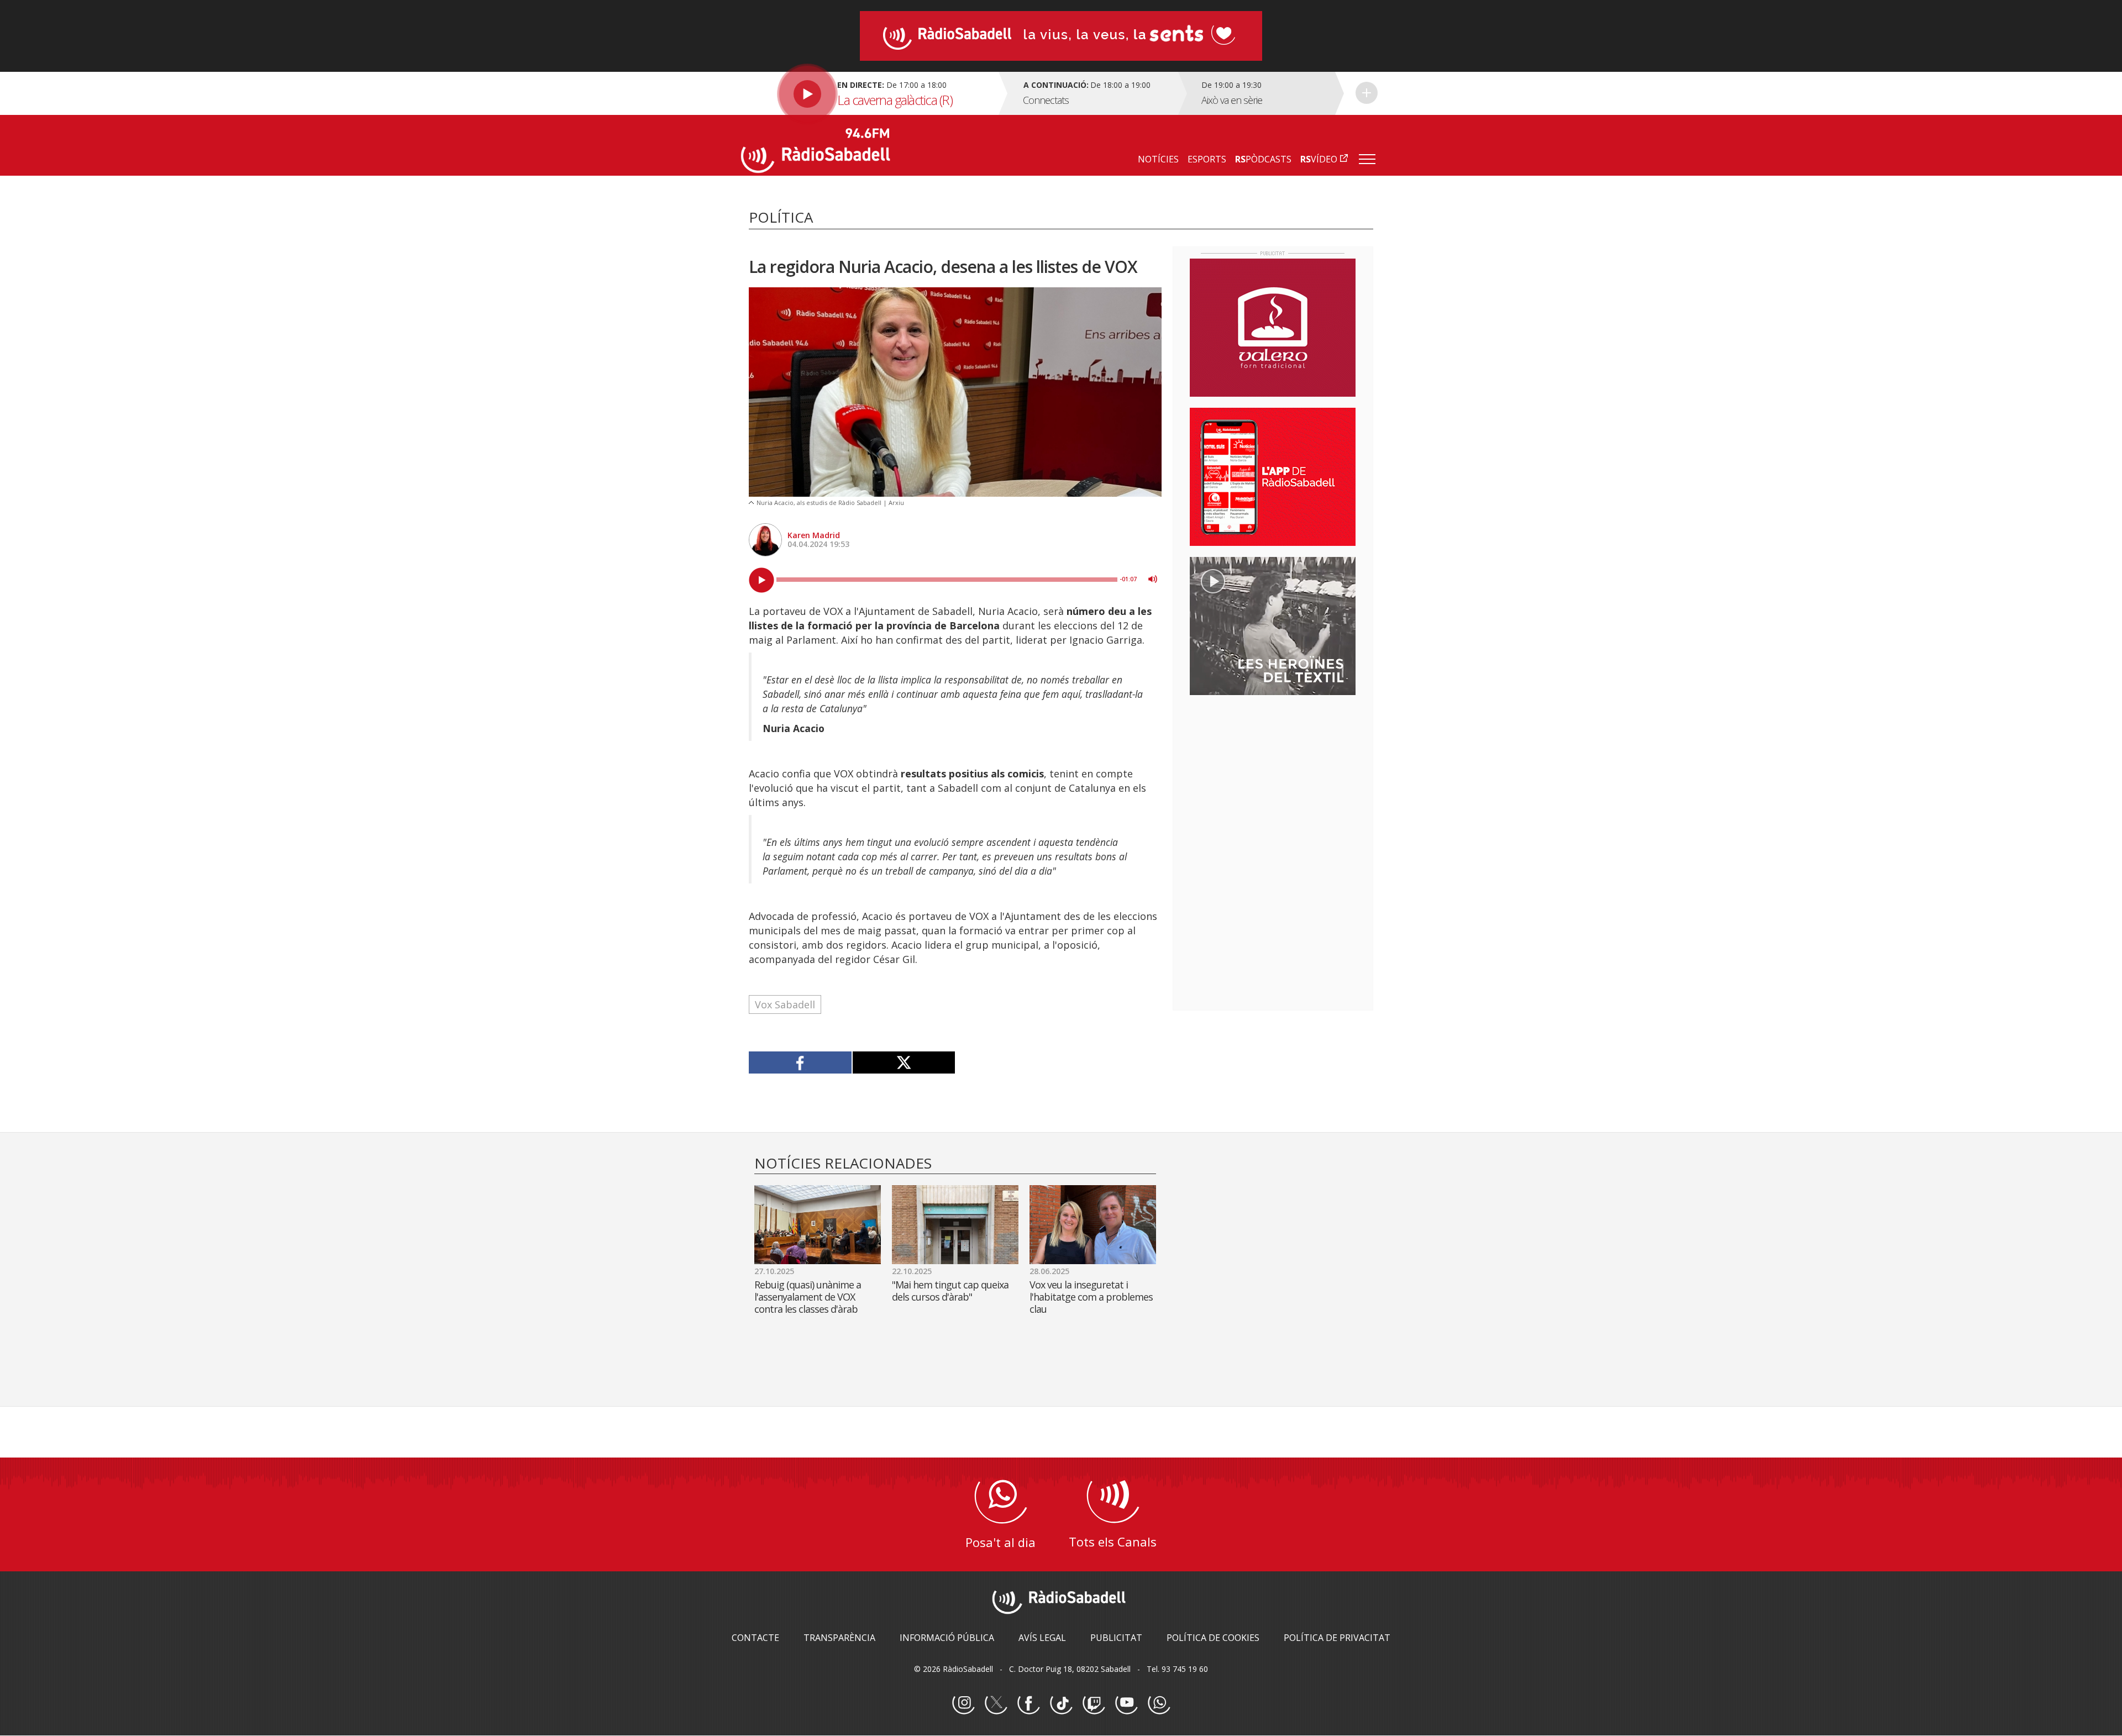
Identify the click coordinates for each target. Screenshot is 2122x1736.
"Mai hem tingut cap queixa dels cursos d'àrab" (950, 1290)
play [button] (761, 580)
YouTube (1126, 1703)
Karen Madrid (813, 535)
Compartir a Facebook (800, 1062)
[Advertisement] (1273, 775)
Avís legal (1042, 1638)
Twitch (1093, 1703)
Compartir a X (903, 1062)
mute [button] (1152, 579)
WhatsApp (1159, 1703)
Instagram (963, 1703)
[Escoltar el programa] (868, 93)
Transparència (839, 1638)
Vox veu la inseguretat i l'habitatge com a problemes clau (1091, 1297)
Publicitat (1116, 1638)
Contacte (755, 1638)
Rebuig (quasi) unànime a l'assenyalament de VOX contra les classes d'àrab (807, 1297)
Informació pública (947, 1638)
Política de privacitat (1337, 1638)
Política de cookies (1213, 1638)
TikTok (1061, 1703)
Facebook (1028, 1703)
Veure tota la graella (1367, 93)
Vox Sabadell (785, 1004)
━━━
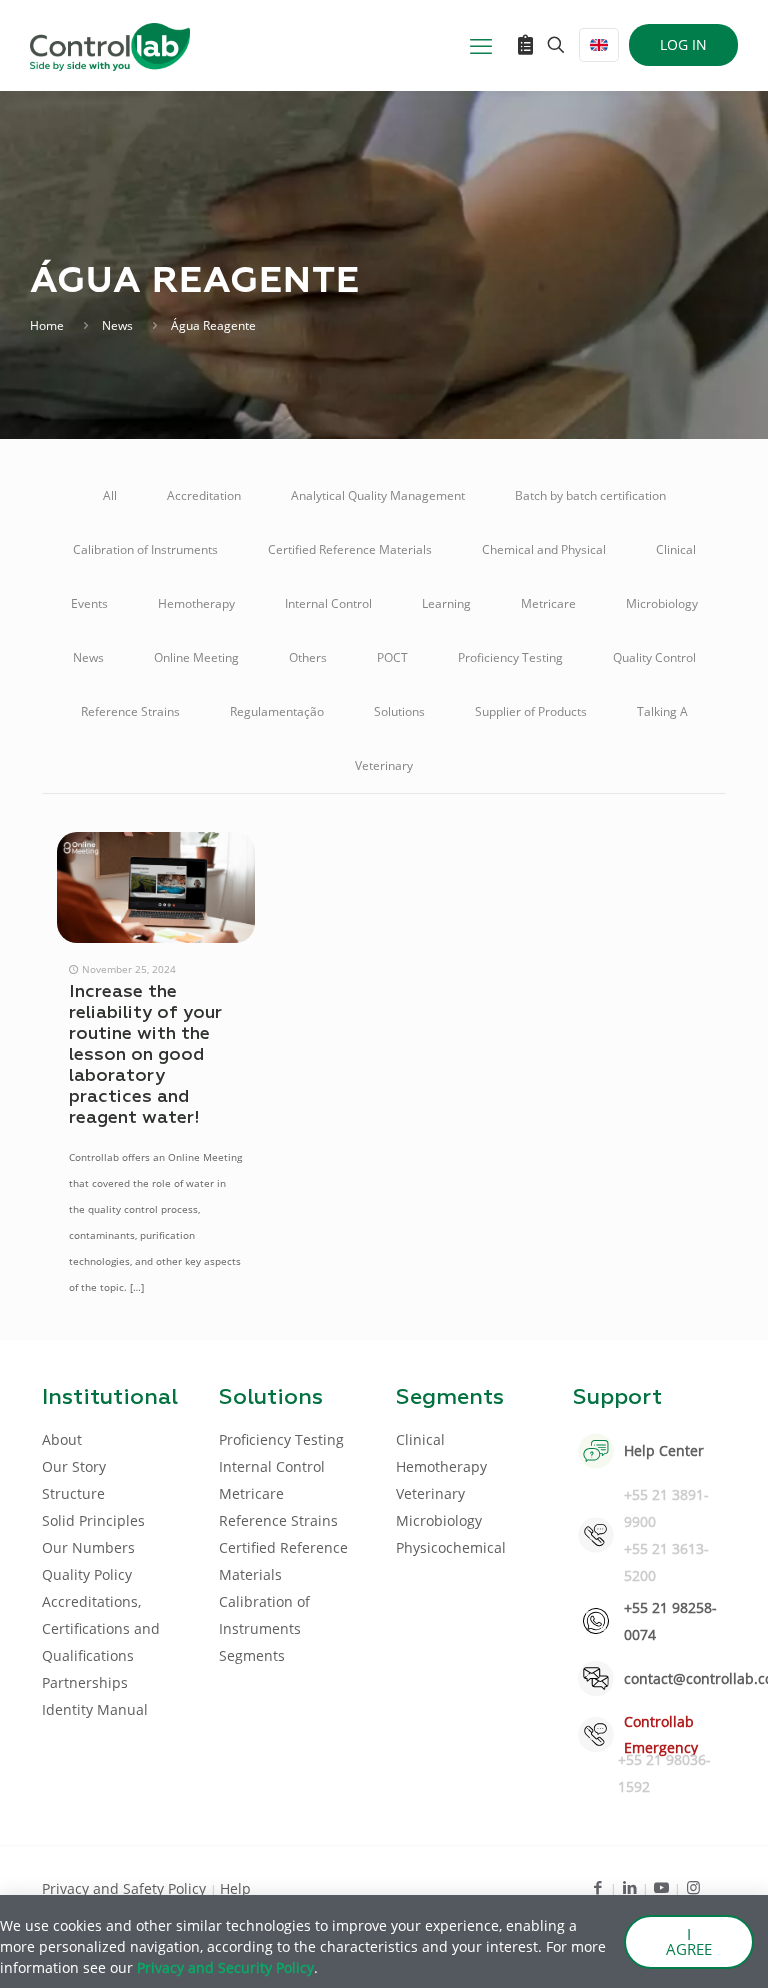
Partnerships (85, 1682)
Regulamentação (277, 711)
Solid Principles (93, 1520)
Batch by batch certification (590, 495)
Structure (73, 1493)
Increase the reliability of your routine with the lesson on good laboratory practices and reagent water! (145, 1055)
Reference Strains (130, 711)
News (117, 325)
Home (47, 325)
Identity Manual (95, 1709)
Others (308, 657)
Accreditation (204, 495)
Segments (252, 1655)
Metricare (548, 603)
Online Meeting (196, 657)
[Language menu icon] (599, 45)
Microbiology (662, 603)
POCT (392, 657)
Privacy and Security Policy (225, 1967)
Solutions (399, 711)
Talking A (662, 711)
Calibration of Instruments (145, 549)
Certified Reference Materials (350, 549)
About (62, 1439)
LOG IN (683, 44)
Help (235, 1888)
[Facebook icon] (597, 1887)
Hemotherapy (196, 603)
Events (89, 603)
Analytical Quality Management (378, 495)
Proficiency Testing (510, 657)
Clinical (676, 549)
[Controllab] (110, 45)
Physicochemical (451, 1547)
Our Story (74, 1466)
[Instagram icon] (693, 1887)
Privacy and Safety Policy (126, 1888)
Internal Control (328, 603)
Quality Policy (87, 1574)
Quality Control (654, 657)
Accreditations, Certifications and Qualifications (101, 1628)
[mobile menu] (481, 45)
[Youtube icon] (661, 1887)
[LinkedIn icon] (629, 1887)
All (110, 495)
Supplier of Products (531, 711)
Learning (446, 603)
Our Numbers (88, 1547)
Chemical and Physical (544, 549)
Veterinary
━━━
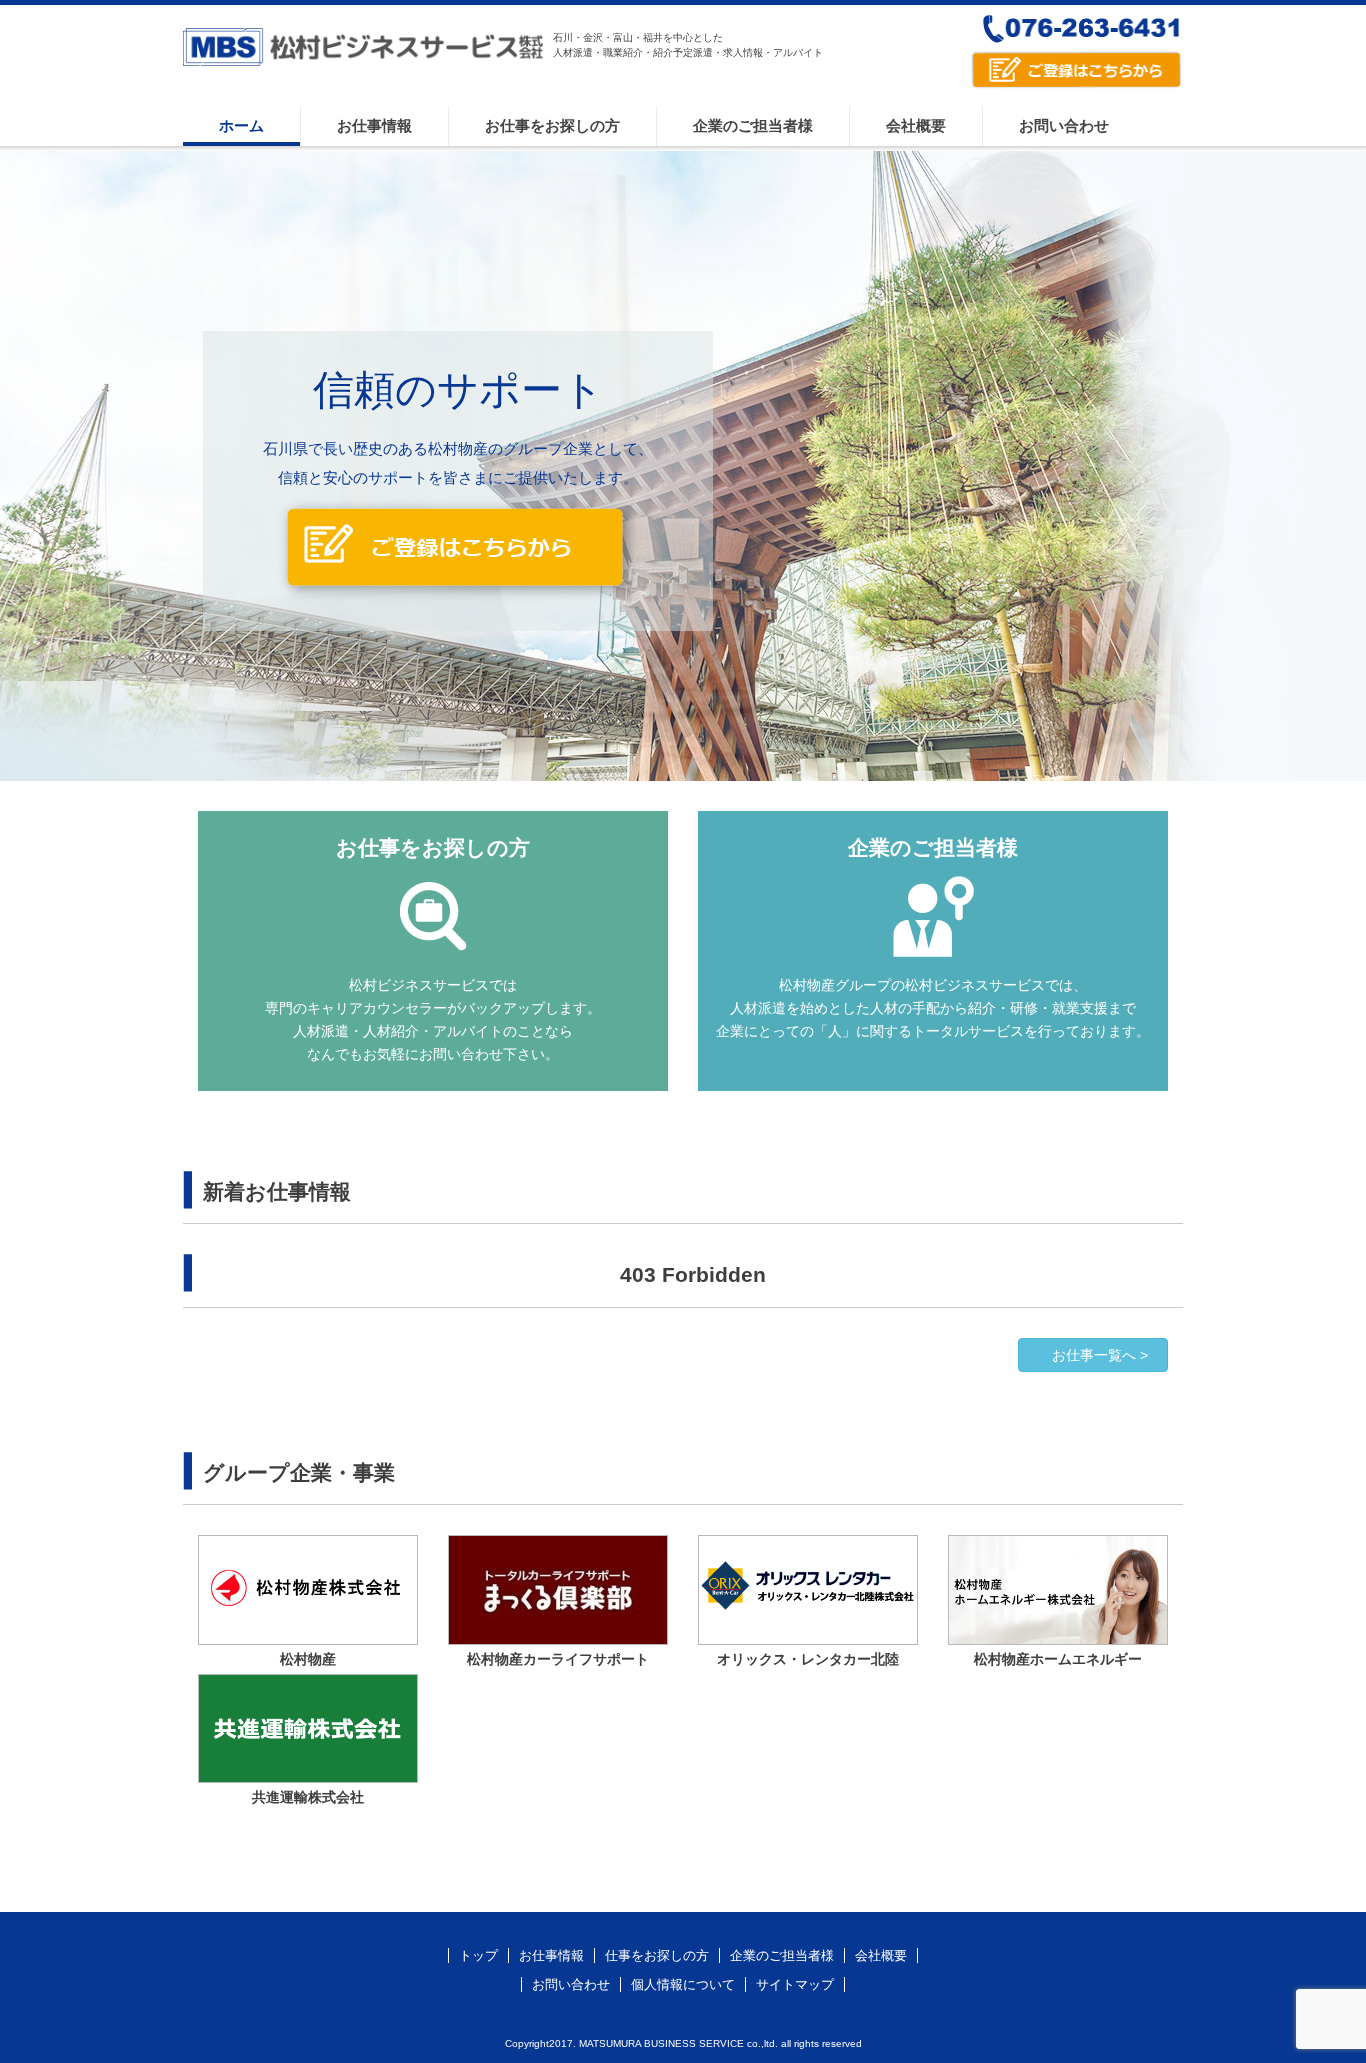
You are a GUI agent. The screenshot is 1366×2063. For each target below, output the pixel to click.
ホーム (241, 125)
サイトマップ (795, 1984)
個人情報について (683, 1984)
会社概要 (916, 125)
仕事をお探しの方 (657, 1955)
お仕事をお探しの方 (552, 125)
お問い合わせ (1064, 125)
━━━
WHAT THE TASK ASKS: Scan the records for lines that hold "Política", and reproduce each one you find.

ANSWER TO THE PROBLEM:
Política de privacitat (1337, 1638)
Política de cookies (1213, 1638)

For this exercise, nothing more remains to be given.